> THE TASK
Each line from the one with "You are a GUI" through the last line below must be written out exactly. Do not copy pictures.

> AVAILABLE DATA
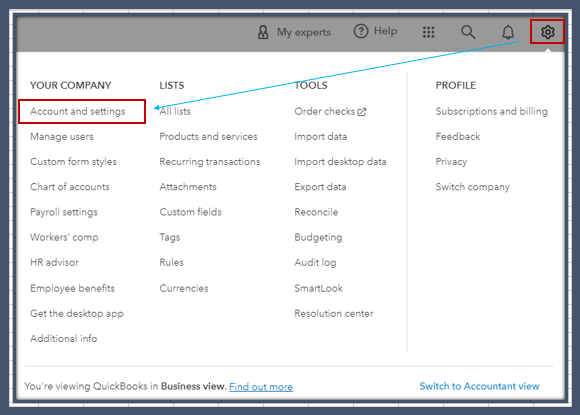The height and width of the screenshot is (415, 580).
Task: Choose Switch company
Action: [x=473, y=187]
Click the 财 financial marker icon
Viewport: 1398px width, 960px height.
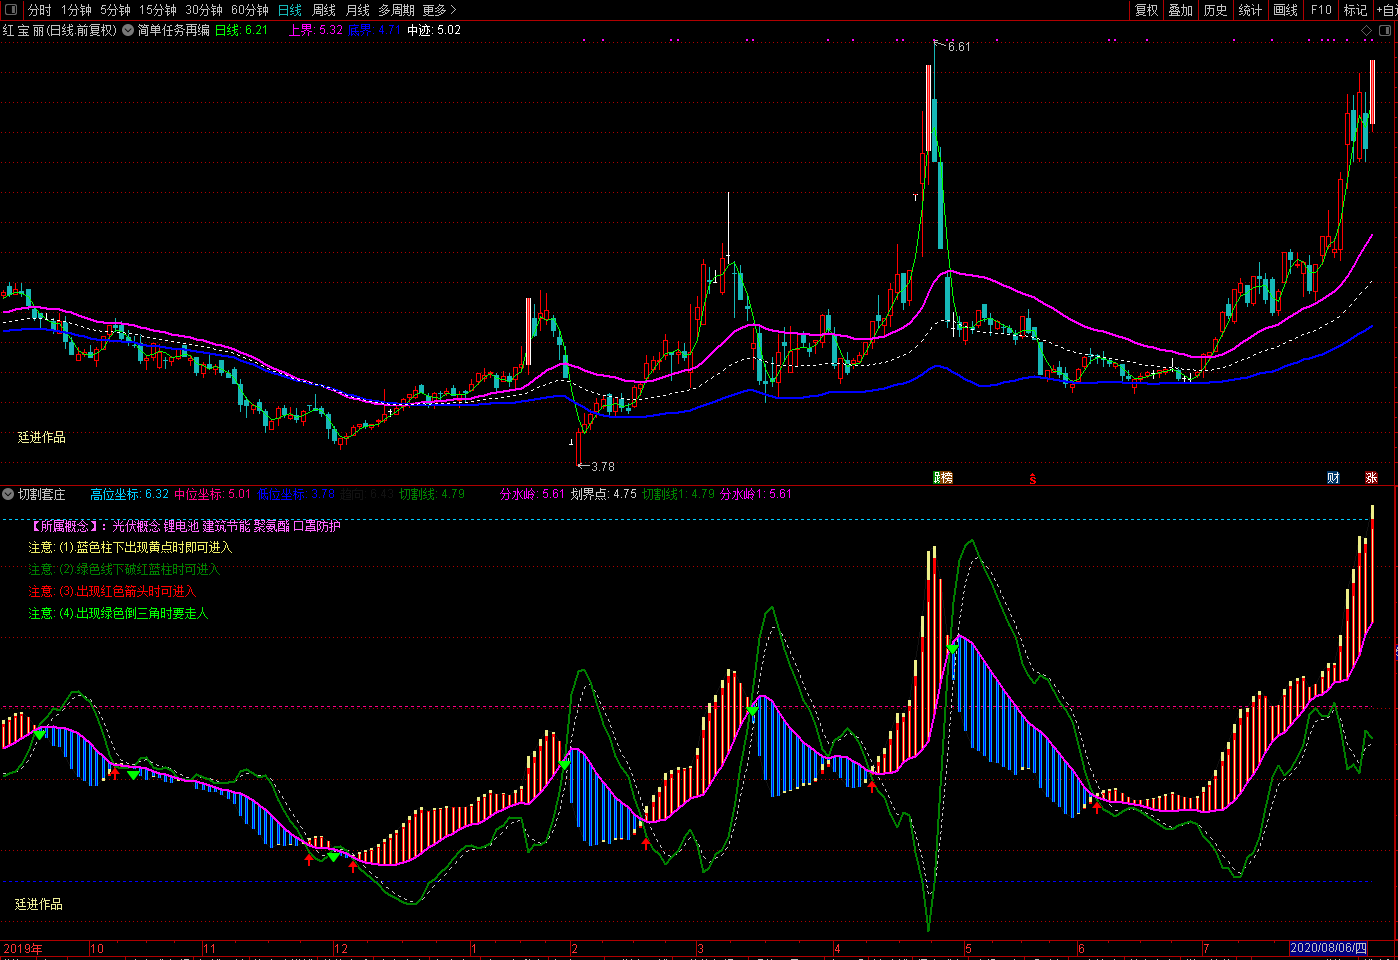1333,478
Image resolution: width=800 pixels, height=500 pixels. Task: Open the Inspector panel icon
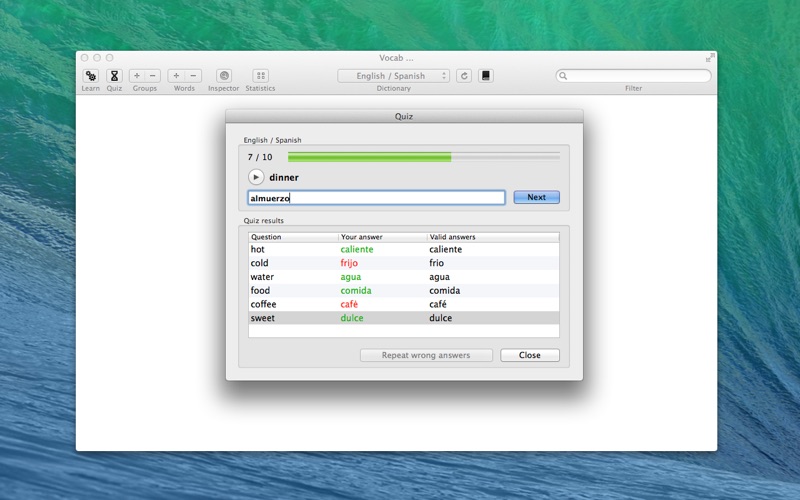(224, 76)
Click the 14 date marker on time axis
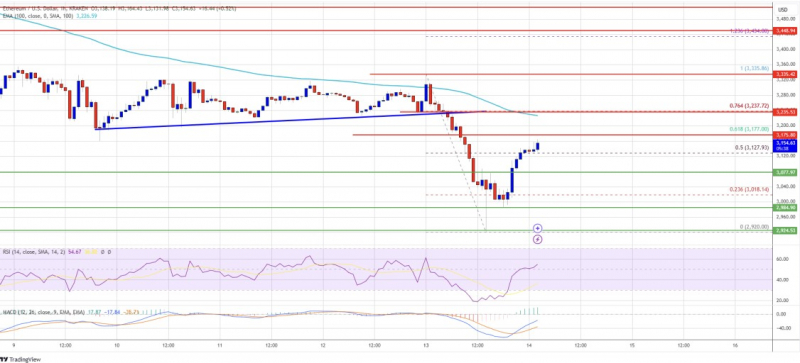The height and width of the screenshot is (363, 800). pyautogui.click(x=529, y=345)
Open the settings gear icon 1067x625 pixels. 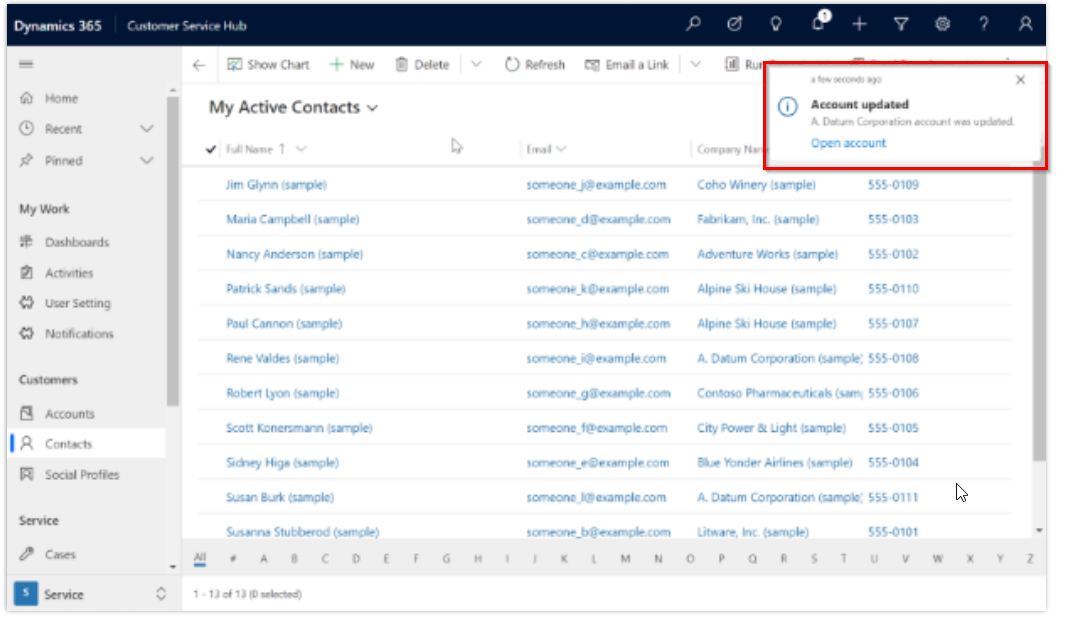[942, 25]
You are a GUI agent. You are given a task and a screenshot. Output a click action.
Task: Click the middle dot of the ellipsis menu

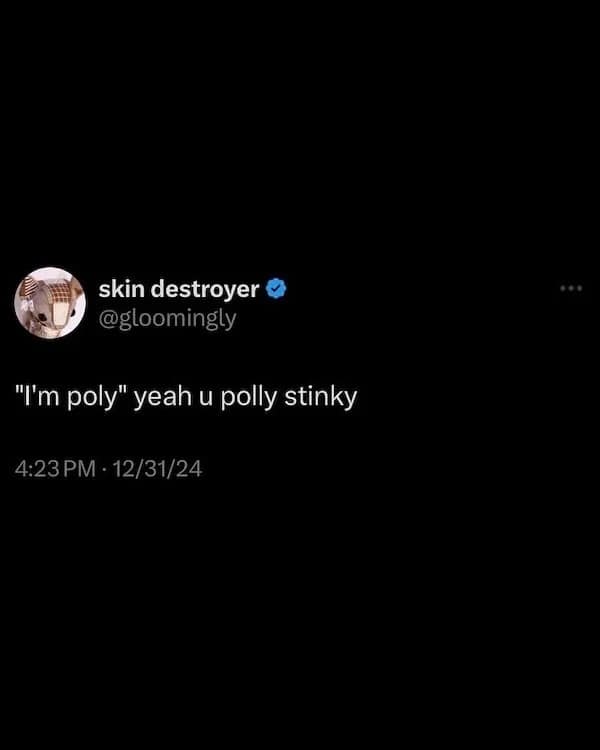point(571,288)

> THE ANSWER
You are a GUI agent. You are given a task and a screenshot. Output a click action.
Task: Click the middle dot of the ellipsis menu

point(571,288)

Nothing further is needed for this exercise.